2) I don’t understand why the revised contours of marriage law as offered by proponents of “gay marriage” constitutes the default position. If it does not, I think the shape proposed requires argumentation. Can you oblige plz?

“If you’re not gay, this doesn’t affect you. Leave them/us alone to get married as they/we wish.”
– Marriage is a public institution, and the shape of marriage law is a matter of legitimate public interest.
– One effect of the law will be to facilitate joint adoption by homosexual couples. This is a large issue which I have not discussed, as I am not an expert in it; basically I think the case needs to be made before such a change is brought in, and from what I have read, the social science is ambiguous regarding the overall outcomes of homosexual adoption. The question obviously affects adopted children, which is a constituency I have some interest in.

“Get with the times – this is democracy, bro, you can’t stop it.”
– I don’t expect to stop it, I just think it is appropriate to register protest. If true democracy results in marriage being redefined into an ad hoc and unjustly discriminatory creation of the State, then so be it. But I’d like genuine public debate on the matter first, with the academic defenders of both sides presented. Even go so far as to hold a public referendum if you really want ‘democracy’ – but don’t be too surprised when you lose.

[From a hypothetical Christian]: “You need to quote the Bible and/or to assert its necessity in moral issues. If atheists don’t like that, too bad. There are no good secular arguments concerning the nature of marriage, so don’t even go there.”
– Dealing with this objection to my approach fully would require at least a post on ‘faith & reason’, which I may get around to eventually. But, in general I think that some claims that Christians make are open to assessment by ‘public reason’ – i.e. don’t require accepting specifically Christian precepts. Marriage is not a uniquely Christian concept (though its form as we know it has been influenced by Christian ideas), and I think there are good arguments for retaining something like its current form, without having to refer to the contents of special revelation. When I see people of a ‘presuppositionalist’ bent misrepresenting arguments based on broadly ‘secular’ premisses, I (probably irrationally – the existence of many bad arguments against a position doesn’t show it to be true) feel a little more justified in my conclusion.

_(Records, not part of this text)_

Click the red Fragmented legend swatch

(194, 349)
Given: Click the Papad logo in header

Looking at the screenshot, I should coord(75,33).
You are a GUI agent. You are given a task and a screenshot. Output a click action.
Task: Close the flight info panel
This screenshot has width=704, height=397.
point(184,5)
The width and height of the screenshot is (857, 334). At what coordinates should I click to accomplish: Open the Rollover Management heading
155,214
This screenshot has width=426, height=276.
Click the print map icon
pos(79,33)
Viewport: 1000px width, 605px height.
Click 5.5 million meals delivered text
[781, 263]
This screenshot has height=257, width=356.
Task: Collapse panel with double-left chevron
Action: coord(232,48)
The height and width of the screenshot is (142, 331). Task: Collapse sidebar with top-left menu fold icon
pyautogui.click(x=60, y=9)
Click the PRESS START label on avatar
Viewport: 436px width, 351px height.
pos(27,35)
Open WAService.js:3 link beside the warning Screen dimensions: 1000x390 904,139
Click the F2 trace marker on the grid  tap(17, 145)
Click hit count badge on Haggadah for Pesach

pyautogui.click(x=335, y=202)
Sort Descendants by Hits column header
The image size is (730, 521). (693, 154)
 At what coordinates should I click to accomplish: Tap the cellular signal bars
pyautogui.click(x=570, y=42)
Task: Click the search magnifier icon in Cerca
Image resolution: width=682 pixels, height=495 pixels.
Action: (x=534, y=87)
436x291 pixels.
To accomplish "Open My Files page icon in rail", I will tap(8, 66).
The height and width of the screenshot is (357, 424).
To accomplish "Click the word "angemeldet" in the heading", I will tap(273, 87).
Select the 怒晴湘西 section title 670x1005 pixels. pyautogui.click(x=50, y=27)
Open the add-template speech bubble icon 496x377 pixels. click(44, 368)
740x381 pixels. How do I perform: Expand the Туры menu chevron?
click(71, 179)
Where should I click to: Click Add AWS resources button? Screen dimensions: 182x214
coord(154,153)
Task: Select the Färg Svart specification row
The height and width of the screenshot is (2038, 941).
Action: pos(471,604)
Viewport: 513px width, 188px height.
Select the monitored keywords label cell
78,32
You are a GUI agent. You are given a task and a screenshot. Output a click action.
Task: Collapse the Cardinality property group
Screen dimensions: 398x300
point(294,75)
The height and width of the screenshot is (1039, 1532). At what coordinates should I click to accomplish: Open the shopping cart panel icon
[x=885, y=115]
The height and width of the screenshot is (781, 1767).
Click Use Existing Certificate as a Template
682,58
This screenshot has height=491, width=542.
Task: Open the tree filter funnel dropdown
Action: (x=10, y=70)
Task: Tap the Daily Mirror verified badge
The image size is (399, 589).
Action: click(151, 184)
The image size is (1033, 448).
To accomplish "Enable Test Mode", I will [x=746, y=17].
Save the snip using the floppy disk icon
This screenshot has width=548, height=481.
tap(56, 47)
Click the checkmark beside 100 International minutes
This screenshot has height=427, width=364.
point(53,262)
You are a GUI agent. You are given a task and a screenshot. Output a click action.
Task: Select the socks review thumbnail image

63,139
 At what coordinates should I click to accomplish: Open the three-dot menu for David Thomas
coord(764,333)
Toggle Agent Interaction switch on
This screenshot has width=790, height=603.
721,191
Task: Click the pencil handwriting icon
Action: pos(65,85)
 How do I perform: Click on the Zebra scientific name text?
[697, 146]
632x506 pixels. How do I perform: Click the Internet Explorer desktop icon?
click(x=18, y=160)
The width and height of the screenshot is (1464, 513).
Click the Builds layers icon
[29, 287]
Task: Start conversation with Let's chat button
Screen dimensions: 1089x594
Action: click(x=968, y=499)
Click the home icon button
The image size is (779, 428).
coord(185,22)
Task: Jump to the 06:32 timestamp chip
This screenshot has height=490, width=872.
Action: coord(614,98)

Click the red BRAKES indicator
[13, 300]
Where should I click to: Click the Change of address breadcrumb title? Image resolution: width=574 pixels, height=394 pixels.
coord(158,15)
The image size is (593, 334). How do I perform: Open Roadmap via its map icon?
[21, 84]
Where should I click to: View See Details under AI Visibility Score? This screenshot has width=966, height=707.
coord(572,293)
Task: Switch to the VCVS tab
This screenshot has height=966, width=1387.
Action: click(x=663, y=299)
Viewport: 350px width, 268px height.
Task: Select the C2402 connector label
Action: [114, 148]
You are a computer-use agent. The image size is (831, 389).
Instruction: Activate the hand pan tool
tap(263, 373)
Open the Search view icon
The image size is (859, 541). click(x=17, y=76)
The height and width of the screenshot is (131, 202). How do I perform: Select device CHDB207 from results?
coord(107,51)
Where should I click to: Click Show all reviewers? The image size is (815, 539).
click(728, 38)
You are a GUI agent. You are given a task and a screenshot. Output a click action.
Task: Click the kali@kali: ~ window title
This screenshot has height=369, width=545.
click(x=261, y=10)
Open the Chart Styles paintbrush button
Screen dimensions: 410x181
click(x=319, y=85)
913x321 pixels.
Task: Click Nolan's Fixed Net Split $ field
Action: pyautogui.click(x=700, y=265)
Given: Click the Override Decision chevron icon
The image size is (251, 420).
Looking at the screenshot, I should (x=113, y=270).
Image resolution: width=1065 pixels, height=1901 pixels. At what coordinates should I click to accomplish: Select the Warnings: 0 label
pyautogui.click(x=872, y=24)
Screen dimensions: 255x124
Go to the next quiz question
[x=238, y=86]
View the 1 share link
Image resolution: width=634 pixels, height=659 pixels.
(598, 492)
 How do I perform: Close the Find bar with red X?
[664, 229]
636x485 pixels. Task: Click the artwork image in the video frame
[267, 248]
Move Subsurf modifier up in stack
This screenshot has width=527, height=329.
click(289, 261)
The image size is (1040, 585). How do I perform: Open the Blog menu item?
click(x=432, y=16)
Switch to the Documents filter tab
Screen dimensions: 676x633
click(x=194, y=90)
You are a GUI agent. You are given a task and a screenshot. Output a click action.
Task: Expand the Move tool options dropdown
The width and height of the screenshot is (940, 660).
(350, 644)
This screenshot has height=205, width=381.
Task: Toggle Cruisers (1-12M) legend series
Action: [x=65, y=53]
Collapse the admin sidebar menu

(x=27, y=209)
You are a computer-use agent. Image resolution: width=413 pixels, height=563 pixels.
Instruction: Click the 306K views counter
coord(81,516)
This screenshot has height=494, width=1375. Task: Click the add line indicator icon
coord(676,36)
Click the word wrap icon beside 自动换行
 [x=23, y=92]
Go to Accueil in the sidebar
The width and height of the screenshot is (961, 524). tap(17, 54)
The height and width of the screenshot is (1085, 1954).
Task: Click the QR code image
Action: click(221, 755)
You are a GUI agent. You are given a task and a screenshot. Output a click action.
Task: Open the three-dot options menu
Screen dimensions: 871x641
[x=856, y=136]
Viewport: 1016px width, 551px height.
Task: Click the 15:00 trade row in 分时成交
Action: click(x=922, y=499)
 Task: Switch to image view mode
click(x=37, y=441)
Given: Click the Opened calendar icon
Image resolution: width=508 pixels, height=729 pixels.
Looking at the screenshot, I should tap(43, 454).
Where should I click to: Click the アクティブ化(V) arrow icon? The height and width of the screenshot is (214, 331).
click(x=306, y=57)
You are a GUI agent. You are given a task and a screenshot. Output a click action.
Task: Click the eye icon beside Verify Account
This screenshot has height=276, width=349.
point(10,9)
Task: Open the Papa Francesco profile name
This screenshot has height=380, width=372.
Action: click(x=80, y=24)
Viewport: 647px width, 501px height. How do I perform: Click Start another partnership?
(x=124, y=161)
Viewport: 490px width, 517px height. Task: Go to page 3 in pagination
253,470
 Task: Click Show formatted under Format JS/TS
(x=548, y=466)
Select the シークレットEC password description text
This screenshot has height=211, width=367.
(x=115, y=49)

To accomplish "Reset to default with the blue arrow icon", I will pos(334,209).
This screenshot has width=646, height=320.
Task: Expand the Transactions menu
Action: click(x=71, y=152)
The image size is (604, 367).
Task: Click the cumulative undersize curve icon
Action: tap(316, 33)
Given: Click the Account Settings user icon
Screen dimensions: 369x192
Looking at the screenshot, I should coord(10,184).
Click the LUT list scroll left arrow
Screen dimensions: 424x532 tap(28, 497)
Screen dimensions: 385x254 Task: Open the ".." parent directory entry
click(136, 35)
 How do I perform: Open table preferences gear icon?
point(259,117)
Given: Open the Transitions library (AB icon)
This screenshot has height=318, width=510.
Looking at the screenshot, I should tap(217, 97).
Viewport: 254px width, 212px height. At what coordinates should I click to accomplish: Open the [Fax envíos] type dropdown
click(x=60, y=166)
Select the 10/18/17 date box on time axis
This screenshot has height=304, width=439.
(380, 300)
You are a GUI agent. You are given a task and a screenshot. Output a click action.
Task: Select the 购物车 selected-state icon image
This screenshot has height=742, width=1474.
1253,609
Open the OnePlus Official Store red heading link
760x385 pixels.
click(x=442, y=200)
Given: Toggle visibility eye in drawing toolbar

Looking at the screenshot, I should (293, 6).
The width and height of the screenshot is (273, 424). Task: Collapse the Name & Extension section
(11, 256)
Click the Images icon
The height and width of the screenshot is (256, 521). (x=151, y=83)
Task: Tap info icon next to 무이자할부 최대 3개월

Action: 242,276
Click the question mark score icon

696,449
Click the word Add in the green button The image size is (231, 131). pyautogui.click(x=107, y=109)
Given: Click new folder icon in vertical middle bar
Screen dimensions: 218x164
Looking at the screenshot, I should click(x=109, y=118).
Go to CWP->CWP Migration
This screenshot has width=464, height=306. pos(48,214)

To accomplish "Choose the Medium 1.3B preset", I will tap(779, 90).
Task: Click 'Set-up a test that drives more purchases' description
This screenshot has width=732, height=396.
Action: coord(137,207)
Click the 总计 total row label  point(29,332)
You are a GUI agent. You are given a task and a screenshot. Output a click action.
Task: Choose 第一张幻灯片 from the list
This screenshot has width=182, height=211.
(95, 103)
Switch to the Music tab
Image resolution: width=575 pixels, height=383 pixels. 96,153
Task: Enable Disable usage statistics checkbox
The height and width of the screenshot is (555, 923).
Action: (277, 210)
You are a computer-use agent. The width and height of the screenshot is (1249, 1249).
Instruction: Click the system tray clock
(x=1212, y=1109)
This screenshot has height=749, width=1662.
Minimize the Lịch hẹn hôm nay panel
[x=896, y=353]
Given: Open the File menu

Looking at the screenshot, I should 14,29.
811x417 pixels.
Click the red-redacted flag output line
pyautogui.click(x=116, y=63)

Well, there’s plenty more that could be said on all of this, and I’m not really an expert – just an amateur dabbler annoyed by how amateur some of the other dabblers talking about this are; if I saw many others writing about this in a way that I agreed with, I wouldn’t have bothered, but I didn’t, so I did. There are quite a few people studying subjects like law & philosophy who could step up to the plate on things like this, and should be able to do so more competently than I, but each to their own.
If you made it to the end, well done, it’s probably time to get a life. Beyond that, I hope I haven’t infuriated you too much (I’ve probably managed to alienate atheists, agnostics, and evangelical Christians, but followers of other religions should I think be happy enough); let me know sometime, and I’ll happily buy you a coffee to discuss it if you wish (offer limited by my finances, but very much open for now).